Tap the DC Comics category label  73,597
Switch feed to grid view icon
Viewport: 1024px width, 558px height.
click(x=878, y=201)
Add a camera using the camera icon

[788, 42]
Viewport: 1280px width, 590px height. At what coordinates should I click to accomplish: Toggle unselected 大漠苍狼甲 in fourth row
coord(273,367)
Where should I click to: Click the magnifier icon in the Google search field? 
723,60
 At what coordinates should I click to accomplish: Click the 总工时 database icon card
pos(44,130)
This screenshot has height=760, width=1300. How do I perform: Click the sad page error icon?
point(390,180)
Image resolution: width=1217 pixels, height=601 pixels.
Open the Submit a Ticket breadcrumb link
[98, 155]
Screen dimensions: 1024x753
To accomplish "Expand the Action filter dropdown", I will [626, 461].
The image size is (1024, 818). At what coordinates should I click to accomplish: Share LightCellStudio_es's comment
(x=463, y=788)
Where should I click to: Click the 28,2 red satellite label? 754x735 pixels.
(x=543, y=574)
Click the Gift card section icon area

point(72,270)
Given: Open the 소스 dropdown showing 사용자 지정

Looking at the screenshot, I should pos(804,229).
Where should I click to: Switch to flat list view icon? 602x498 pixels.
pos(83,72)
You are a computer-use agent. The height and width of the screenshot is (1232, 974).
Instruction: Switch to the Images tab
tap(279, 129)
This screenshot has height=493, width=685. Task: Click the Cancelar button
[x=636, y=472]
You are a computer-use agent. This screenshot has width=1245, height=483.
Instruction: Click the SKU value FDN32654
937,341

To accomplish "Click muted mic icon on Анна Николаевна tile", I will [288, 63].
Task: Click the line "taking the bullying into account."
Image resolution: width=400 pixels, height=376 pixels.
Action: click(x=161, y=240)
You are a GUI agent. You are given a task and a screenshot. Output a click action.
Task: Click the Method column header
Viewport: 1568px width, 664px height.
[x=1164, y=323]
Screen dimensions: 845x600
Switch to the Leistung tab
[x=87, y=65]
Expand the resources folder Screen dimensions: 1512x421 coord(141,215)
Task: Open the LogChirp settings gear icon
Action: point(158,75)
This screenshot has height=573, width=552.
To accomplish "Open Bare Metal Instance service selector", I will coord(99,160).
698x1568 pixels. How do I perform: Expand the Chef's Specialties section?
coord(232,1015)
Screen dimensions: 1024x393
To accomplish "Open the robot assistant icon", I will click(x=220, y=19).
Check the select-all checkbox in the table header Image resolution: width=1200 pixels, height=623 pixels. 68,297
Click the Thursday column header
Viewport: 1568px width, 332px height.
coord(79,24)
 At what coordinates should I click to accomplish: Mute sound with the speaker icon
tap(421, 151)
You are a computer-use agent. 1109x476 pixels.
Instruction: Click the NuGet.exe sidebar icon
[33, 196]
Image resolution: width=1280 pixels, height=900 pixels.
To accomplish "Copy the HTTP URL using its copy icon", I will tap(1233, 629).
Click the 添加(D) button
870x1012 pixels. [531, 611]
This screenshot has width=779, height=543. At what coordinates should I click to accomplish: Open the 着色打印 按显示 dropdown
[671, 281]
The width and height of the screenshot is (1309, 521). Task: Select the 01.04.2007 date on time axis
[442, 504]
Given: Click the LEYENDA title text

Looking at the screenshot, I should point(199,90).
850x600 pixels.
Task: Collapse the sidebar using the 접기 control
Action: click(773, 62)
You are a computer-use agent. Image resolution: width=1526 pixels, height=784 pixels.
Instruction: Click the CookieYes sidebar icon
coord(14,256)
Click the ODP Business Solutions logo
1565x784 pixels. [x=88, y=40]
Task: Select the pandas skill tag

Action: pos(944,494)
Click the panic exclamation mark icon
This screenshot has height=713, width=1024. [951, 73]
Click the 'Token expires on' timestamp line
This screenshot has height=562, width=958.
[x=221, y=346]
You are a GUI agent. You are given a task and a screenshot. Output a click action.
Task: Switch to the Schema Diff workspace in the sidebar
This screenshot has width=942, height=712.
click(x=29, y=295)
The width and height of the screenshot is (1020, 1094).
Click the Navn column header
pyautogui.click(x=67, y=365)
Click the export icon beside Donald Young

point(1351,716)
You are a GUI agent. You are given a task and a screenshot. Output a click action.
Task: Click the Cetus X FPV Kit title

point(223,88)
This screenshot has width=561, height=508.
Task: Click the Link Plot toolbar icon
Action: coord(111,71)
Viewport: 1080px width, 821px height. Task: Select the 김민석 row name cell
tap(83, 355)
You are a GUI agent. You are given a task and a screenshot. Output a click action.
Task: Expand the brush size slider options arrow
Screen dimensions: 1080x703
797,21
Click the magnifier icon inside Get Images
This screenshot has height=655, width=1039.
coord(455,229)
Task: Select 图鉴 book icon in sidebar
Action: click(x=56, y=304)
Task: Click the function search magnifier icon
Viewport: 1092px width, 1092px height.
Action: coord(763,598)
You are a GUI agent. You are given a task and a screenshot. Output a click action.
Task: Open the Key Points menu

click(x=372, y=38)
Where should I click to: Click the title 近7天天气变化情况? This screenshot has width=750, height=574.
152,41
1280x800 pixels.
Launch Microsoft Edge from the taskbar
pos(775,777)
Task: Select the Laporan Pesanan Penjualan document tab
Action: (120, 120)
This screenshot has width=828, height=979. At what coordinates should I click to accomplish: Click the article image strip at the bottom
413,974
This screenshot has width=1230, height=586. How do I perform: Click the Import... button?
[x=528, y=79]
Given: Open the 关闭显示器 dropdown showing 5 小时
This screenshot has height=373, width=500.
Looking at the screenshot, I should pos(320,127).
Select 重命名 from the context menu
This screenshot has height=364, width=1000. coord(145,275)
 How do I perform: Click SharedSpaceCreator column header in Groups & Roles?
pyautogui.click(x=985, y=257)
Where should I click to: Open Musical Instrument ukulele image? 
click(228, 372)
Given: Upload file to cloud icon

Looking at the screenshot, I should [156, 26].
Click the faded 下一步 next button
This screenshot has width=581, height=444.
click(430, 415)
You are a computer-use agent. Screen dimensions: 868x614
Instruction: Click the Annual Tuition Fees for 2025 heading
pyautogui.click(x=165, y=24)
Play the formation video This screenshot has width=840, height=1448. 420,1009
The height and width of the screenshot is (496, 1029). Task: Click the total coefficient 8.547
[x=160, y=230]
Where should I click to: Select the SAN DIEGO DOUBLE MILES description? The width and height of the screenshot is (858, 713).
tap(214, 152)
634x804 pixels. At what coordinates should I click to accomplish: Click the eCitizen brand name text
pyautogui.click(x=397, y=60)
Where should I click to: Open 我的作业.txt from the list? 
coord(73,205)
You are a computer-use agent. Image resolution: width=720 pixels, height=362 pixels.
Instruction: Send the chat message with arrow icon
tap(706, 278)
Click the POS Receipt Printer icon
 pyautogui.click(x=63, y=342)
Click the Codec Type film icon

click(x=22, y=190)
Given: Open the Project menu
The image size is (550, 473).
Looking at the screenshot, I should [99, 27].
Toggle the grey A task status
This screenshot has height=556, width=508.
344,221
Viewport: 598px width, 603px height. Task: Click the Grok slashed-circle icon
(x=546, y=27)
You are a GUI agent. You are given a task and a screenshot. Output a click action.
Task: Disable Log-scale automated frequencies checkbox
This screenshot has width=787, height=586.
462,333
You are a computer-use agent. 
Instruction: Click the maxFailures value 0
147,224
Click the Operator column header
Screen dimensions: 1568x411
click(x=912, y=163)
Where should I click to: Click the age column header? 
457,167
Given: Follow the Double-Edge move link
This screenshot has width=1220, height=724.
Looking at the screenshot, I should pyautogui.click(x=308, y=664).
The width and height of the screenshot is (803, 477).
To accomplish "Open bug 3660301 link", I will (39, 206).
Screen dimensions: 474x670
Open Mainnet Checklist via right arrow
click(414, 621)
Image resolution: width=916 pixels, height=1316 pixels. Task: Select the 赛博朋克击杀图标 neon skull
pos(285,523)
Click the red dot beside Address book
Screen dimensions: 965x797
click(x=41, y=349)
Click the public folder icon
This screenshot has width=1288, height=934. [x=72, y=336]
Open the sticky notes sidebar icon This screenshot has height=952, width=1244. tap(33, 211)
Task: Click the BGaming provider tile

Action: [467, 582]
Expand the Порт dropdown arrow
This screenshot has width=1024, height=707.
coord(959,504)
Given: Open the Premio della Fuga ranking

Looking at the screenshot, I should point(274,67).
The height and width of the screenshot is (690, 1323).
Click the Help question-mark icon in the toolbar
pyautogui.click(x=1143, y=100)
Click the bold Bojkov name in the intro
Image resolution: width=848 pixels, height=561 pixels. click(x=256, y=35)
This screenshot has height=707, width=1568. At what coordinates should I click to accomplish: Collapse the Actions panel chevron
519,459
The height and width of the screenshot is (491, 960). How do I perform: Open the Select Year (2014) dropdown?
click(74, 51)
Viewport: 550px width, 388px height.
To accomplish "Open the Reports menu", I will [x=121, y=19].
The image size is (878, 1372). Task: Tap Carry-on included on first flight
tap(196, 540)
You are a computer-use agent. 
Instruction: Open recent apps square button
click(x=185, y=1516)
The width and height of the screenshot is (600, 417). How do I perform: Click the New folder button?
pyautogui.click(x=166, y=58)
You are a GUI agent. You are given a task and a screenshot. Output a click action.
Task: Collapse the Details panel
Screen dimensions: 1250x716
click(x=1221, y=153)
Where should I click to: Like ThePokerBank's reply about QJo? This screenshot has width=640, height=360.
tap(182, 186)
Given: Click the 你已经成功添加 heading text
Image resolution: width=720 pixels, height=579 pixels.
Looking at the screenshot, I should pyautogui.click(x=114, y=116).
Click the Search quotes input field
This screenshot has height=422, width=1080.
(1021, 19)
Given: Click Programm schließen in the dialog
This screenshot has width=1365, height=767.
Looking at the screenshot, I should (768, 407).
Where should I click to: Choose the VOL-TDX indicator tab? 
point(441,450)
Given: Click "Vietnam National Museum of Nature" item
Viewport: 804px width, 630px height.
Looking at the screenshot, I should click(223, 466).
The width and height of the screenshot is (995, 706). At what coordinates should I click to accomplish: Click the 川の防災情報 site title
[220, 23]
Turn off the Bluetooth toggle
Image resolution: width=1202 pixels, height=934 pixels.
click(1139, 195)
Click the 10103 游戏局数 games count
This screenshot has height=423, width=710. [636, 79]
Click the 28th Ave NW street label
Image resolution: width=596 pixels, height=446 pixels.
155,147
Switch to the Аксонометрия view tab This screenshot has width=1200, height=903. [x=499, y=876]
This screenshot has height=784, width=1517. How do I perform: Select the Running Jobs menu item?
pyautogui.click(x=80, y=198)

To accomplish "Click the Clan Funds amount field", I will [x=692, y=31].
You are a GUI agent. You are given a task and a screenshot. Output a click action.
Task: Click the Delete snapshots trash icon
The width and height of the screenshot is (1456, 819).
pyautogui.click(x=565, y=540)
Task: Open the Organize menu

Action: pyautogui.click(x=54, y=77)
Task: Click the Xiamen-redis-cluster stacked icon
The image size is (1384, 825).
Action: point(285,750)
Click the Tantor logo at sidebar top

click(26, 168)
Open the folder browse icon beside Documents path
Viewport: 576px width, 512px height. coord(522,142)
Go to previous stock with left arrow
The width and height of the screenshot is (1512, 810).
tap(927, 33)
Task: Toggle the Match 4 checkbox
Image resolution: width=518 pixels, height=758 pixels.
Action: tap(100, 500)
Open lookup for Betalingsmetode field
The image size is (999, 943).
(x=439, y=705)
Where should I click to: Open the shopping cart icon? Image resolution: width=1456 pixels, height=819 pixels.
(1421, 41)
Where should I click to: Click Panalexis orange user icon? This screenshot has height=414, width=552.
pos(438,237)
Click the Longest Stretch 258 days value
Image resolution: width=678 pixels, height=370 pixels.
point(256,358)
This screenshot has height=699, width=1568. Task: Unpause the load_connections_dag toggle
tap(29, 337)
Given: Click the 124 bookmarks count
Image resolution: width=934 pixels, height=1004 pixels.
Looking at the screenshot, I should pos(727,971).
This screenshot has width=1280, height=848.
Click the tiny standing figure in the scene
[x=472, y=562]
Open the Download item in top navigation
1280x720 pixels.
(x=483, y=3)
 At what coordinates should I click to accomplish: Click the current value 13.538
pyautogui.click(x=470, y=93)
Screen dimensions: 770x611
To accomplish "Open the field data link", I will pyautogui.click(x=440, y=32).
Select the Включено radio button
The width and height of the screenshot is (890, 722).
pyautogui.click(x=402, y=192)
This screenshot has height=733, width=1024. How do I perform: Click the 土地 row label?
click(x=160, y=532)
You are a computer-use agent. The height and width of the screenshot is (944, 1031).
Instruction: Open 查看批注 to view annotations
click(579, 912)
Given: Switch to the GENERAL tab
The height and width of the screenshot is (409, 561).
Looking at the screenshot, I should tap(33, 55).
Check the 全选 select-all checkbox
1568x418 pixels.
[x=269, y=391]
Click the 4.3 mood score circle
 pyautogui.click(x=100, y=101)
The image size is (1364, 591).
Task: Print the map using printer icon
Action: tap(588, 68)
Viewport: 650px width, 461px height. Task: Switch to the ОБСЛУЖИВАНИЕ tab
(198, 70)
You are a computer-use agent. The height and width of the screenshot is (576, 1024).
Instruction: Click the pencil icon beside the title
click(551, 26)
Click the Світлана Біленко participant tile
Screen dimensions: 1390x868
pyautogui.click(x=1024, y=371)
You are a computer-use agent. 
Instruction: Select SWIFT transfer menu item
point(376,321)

■ **PROBLEM DESCRIPTION**:
Produce a word-for-word copy of everything above from the line holding "Task: Switch to the Schema" down to the line holding "Click the faded 下一步 next button", with both of those lines kept.

■ **RESULT FOR THIS TASK**:
Task: Switch to the Schema Diff workspace in the sidebar
This screenshot has width=942, height=712.
click(x=29, y=295)
The width and height of the screenshot is (1020, 1094).
Click the Navn column header
pyautogui.click(x=67, y=365)
Click the export icon beside Donald Young

point(1351,716)
You are a GUI agent. You are given a task and a screenshot. Output a click action.
Task: Click the Cetus X FPV Kit title

point(223,88)
This screenshot has width=561, height=508.
Task: Click the Link Plot toolbar icon
Action: coord(111,71)
Viewport: 1080px width, 821px height. Task: Select the 김민석 row name cell
tap(83, 355)
You are a GUI agent. You are given a task and a screenshot. Output a click action.
Task: Expand the brush size slider options arrow
Screen dimensions: 1080x703
797,21
Click the magnifier icon inside Get Images
This screenshot has height=655, width=1039.
coord(455,229)
Task: Select 图鉴 book icon in sidebar
Action: click(x=56, y=304)
Task: Click the function search magnifier icon
Viewport: 1092px width, 1092px height.
Action: coord(763,598)
You are a GUI agent. You are given a task and a screenshot. Output a click action.
Task: Open the Key Points menu

click(x=372, y=38)
Where should I click to: Click the title 近7天天气变化情况? This screenshot has width=750, height=574.
152,41
1280x800 pixels.
Launch Microsoft Edge from the taskbar
pos(775,777)
Task: Select the Laporan Pesanan Penjualan document tab
Action: (120, 120)
This screenshot has width=828, height=979. At what coordinates should I click to accomplish: Click the article image strip at the bottom
413,974
This screenshot has width=1230, height=586. How do I perform: Click the Import... button?
[x=528, y=79]
Given: Open the 关闭显示器 dropdown showing 5 小时
This screenshot has height=373, width=500.
Looking at the screenshot, I should pos(320,127).
Select 重命名 from the context menu
This screenshot has height=364, width=1000. coord(145,275)
 How do I perform: Click SharedSpaceCreator column header in Groups & Roles?
pyautogui.click(x=985, y=257)
Where should I click to: Open Musical Instrument ukulele image? 
click(228, 372)
Given: Upload file to cloud icon

Looking at the screenshot, I should [156, 26].
Click the faded 下一步 next button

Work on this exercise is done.